Task description
Answer with only the number of lines below where "Expand" appears.

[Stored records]
════════════════════
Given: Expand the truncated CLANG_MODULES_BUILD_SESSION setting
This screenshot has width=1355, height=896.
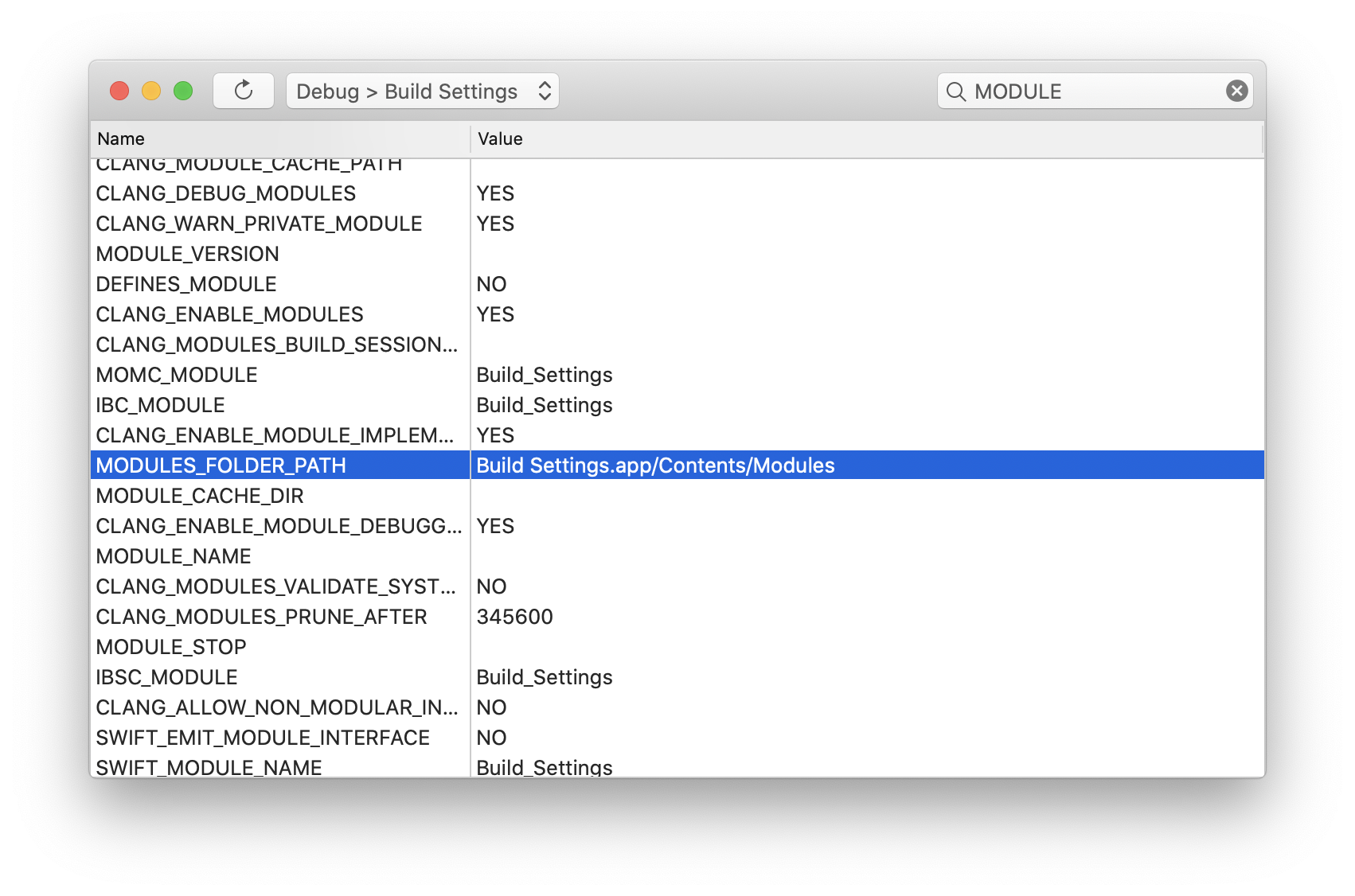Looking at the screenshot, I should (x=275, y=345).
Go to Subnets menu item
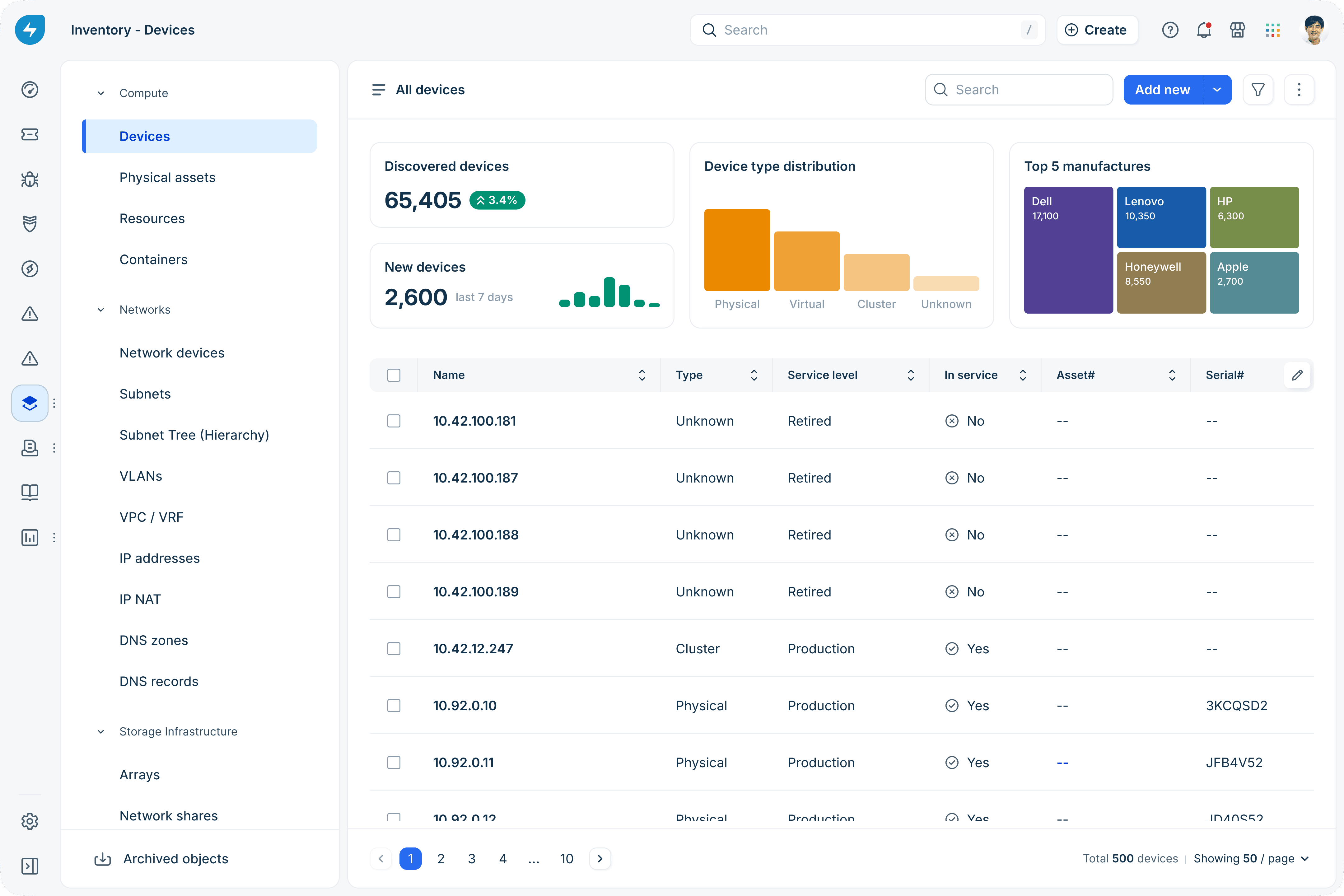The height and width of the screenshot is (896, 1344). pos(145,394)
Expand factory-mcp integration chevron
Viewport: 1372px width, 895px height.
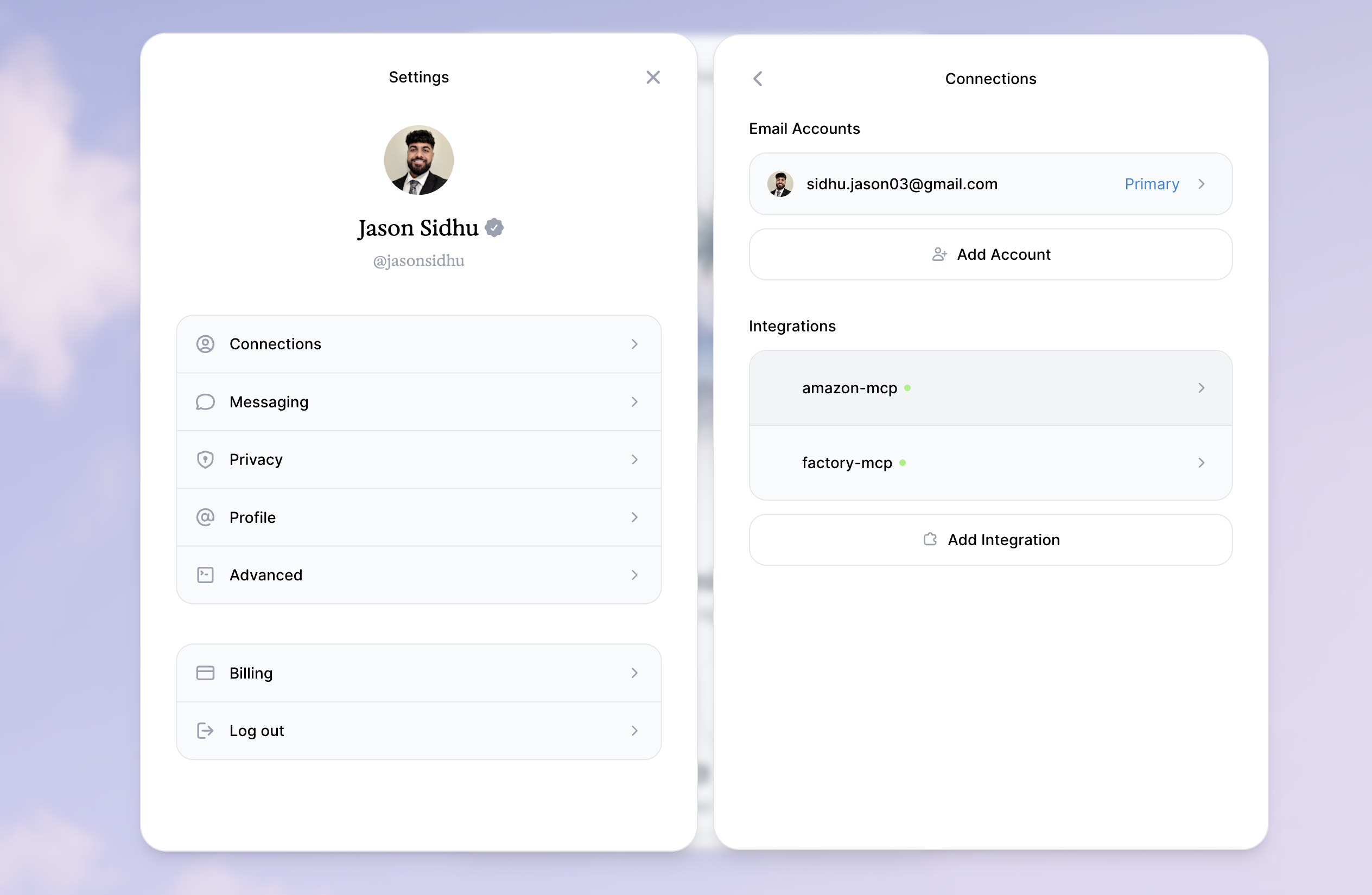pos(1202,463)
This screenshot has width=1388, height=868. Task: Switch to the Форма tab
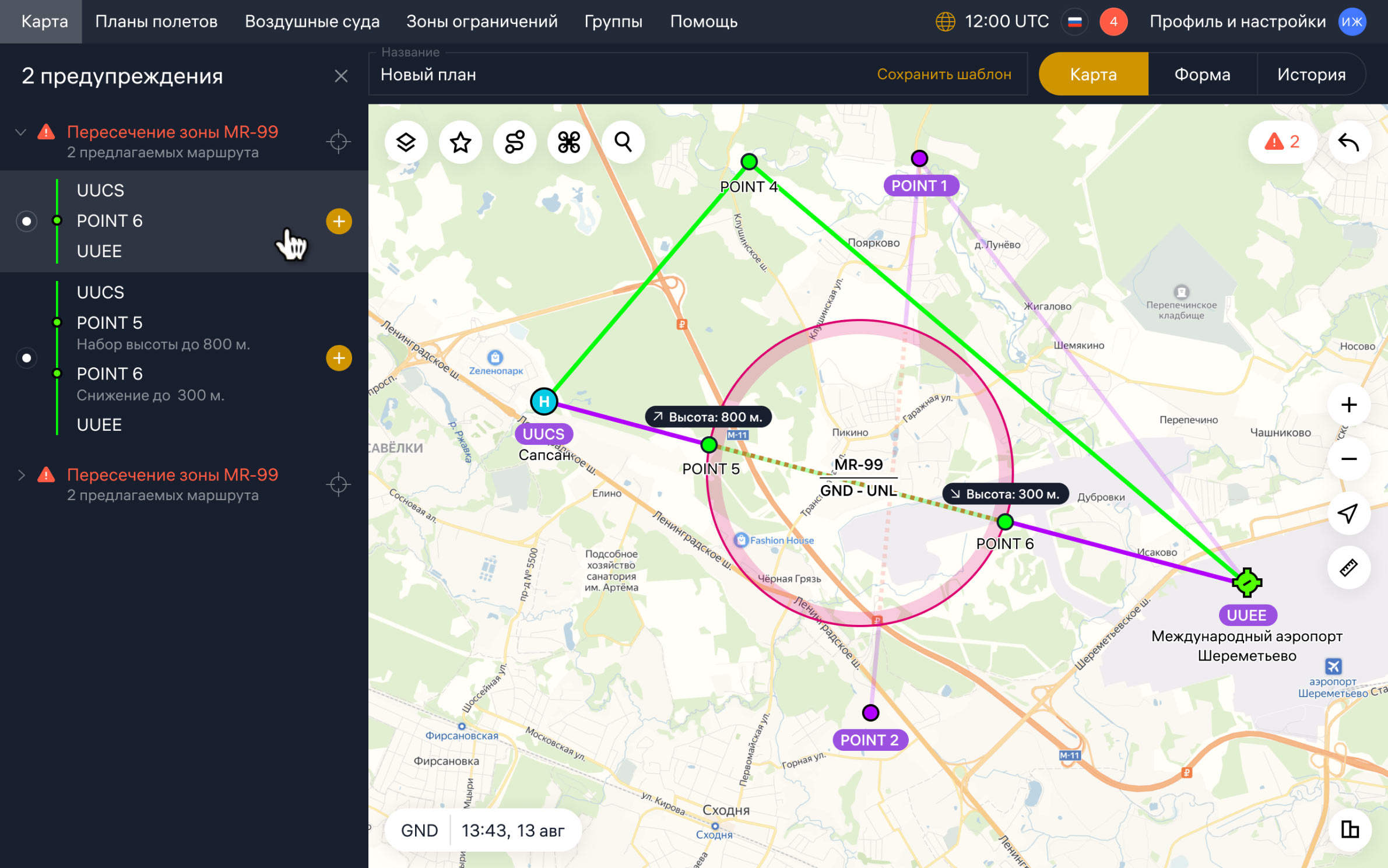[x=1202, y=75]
════════════════════
Result below
2